Main Papers Reporting Endovascular Treatment of Extrarenal Pseudoaneurysm.
Abbreviations: KT, kidney transplant; PTA, percutaneous transluminal angioplasty; TRA, transplant renal artery.
Detachable coil embolization of pseudoaneurysms in KT has been described in 2012 by Favelier et al. 14 The authors successfully used this endovascular technique in a patient who developed a wide-necked anastomotic pseudoaneurysm 3 years after KT. The technique is the same as that used for the treatment of intracranial aneurysms, and it often involves the application of a stent to avoid coil protrusion into the artery lumen. The risk related to this procedure is the possibility that coils packed into a pseudoaneurysm will get loose, unlike in the case of a true aneurysm, because of loose wall. However, data from cases about the treatment of other vascular pseudoaneurysms (ie, cerebral post-traumatic or aortic arch) and from few other patients with pseudoaneurysm of the kidney transplant artery have confirmed the efficacy of coil embolization.7,13,15,16
Our patient had an anastomotic pseudoaneurysm leading to renal and external iliac artery stenosis. Thus, she suddenly developed acute renal failure. We could not rule out that the origin of the pseudoaneurysm was infective even if, at the time of kidney transplant, there were no signs of donor infection and of preservation fluid contamination, and the patient was discharged with negative inflammatory markers, negative microbiology screening, and normal Doppler US. In addition, the patient had at least 3 risk factors for vascular complication related to arterial wall injury or anastomotic suture failure. The first risk factor was re-laparotomy occurred 2 days after transplant, with the repositioning of the kidney in the right iliac fossa due to graft hypoperfusion. 6 The second one is the history of systemic sclerosis, an autoimmune disease with frequent and early macrovascular involvement, due to endothelial disfunction, atherosclerosis, and arterial stiffness. 17 Third, the patient experienced acute rejection, which is a risk factor for acute vascular complications. 6 Considering the hemodynamic stability and the good quality of the kidney, a plan for graft salvage was made. Surgical option was excluded because of high risk of nephrectomy, bleeding, and hemorrhage shock. The percutaneous US-guided thrombin injection was not suitable due to the depth of the lesion and the necessity to correct the arterial stenosis.

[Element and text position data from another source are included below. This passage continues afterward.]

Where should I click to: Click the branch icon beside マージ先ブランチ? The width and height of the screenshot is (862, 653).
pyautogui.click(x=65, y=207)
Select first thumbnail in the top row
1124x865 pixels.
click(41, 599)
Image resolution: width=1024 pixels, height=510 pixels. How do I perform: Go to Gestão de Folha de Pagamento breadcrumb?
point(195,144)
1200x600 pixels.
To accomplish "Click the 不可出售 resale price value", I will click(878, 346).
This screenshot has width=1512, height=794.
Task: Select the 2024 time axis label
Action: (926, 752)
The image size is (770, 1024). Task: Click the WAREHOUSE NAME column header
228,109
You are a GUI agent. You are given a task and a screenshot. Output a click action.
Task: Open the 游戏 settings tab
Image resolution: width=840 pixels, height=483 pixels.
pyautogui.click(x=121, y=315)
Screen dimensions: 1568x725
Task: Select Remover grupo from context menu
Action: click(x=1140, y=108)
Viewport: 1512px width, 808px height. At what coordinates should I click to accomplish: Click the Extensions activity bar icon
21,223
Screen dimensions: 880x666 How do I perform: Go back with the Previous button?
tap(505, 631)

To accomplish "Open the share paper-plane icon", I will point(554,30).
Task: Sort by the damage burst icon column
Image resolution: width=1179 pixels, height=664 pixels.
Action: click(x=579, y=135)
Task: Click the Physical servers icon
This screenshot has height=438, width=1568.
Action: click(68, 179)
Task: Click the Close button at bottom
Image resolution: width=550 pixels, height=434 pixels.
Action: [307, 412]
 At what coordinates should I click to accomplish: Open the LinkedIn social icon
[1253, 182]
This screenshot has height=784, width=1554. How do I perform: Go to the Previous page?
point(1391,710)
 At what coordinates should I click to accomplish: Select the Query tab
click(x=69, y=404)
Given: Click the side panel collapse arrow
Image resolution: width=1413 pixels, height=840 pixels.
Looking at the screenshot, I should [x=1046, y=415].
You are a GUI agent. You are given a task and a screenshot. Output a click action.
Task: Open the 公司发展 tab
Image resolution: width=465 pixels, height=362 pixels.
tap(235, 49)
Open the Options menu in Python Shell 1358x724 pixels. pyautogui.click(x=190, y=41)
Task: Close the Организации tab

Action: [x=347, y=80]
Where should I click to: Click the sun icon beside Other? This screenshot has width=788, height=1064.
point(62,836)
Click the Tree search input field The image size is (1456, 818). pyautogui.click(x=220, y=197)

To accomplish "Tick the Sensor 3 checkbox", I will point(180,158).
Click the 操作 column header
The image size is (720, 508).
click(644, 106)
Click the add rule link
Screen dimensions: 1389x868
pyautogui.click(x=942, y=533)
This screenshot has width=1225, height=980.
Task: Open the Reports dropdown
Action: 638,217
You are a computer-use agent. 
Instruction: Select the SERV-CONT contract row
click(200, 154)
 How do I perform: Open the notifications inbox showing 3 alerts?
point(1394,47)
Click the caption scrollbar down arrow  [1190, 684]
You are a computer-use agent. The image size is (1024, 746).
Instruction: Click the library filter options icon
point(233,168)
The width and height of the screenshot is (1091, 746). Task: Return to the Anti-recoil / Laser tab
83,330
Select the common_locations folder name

Thus, we felt that endovascular repair through coil embolization and TRA stenting, associated with empiric antifungal therapy, was a better solution.
Conclusion
In conclusion, anastomotic pseudoaneurysm is a rare vascular complication in kidney transplant, still challenging to treat. Infective origin should always be ruled out even if it is difficult to confirm. Noninfective pseudoaneurysms are rarer but should be considered especially in those patients with vascular or immunological risk factors. In both cases, a conservative approach through endovascular procedures associated with antibiotic or antimycotic therapy can be a safe and effective option.
Footnotes
Declaration of Conflicting Interests
The author(s) declared no potential conflicts of interest with respect to the research, authorship, and/or publication of this article.
Funding
The author(s) disclosed receipt of the following financial support for the research, authorship, and/or publication of this article: This study was supported by research fundings from the Italian Health Ministry.